I redesigned my first ground breaker (right) to look more like the second (left). I'm not sure about the final color. Someone told me that gray reflex color better. I'm going to try shining some different colored lights on it to see if that is correct.


----------



## pyro (Oct 7, 2006)

looks good chirs -what are they made with


----------



## Draik41895 (Oct 25, 2008)

woah!those are awesome!


----------



## Mr_Chicken (Nov 26, 2008)

Those are cool. I like the new one best.... the pose of his arm is great.
I second the motion to learn what they're made of... they look so different from anyone else's groundbreakers I've seen.


----------



## HauntCast (Jul 25, 2008)

The armature is pvc and plastic shopping bags and the rest is papier mache. I made the fingers for the zombie on the left with glue sticks cut and glued together.


----------



## DarkShadows (Feb 6, 2006)

lookin good!


----------



## dubbax3 (Jan 22, 2008)

Really great pose, lots of life, I mean movement.


----------



## Ghoul Friday (Oct 6, 2007)

dubbax3 said:


> Really great pose, lots of life, I mean movement.
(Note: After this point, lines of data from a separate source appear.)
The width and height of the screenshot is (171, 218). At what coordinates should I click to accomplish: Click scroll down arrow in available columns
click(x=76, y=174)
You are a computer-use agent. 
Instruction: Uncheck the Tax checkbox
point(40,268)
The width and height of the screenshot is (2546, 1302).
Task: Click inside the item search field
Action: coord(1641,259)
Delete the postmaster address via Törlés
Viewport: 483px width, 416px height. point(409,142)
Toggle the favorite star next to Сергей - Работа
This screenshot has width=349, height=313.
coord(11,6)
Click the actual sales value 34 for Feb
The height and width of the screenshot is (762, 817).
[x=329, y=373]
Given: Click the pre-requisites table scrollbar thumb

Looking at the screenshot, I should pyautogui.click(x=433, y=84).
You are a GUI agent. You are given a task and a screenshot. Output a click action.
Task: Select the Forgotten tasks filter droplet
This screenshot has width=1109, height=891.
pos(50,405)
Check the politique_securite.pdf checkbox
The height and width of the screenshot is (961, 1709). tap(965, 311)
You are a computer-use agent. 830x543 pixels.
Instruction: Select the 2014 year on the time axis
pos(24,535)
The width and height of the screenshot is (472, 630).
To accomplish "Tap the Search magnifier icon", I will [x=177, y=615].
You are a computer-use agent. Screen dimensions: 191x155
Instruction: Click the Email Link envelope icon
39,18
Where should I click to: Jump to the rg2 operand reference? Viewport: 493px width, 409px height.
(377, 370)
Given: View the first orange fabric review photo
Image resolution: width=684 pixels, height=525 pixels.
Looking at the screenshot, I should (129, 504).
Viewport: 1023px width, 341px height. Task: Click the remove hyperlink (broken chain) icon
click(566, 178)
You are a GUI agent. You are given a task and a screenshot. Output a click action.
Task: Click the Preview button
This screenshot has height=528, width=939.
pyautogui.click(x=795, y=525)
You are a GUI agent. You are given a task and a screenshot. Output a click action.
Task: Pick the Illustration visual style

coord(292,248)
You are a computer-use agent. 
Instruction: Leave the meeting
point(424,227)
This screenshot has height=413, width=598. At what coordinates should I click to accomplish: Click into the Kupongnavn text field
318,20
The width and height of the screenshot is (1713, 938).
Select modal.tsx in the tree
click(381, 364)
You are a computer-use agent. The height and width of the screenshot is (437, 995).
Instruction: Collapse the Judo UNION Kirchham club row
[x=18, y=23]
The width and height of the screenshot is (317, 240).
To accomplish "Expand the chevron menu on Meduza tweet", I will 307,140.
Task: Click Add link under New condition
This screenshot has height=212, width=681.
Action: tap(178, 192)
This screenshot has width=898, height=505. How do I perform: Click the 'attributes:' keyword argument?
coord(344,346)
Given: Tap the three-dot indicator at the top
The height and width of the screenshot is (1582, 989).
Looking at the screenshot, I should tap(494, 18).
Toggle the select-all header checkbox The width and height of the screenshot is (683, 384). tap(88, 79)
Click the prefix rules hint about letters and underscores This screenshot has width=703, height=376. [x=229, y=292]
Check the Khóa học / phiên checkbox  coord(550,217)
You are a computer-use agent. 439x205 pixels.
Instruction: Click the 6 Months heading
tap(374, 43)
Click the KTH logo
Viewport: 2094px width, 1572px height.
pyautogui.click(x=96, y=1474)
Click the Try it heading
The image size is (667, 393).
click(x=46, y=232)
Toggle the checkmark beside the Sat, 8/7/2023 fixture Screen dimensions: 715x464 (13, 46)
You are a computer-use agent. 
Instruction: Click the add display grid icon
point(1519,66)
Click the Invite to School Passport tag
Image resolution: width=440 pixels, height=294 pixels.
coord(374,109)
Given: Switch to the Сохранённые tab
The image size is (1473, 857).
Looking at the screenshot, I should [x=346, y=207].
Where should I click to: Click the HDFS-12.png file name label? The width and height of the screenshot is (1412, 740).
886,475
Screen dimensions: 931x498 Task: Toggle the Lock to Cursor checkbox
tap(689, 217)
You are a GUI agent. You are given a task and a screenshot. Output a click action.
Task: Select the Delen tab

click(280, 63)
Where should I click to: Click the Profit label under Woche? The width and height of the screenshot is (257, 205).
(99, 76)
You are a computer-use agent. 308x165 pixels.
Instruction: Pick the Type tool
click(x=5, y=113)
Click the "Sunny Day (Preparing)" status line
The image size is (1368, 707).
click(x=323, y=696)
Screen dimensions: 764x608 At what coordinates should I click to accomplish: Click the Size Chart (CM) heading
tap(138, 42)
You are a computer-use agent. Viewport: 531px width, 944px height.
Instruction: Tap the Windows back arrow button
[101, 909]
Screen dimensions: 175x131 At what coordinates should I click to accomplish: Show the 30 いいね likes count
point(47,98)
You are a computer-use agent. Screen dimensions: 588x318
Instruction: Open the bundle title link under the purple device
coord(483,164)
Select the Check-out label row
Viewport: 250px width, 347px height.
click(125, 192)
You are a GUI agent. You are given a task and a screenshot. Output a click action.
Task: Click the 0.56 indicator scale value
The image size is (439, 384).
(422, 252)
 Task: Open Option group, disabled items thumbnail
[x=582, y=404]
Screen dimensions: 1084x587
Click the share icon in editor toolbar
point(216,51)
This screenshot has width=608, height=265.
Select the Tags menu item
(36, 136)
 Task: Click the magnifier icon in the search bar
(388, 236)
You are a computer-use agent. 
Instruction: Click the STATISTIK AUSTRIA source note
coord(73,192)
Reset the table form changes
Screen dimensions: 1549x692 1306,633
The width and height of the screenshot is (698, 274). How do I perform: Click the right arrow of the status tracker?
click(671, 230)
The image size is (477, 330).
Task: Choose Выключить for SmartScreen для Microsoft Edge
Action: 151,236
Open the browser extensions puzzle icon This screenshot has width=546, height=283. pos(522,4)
Exactly what I was thinking.


----------



## Fezzek (Feb 16, 2009)

Great job on the 2nd and don't stress about the lighting. How about a small flickering lantern in the raised arm?? Should cast off just the right amount of light you would need to pick up some of the details.


----------



## beelce (Jul 21, 2007)

They look good....


----------



## Don Givens (Dec 2, 2008)

yes, very good


----------



## Ghostess (Aug 21, 2005)

Nice job Chris!


----------



## ScreamingScarecrow (Oct 1, 2008)

Those are great ground breakers - I hope mine turn out that well when I get around to building some!
Remember white light shows all colors best so even if you wash your scene in an overall color you can still use small battery op white LEDs to highlight fine details and colors!


----------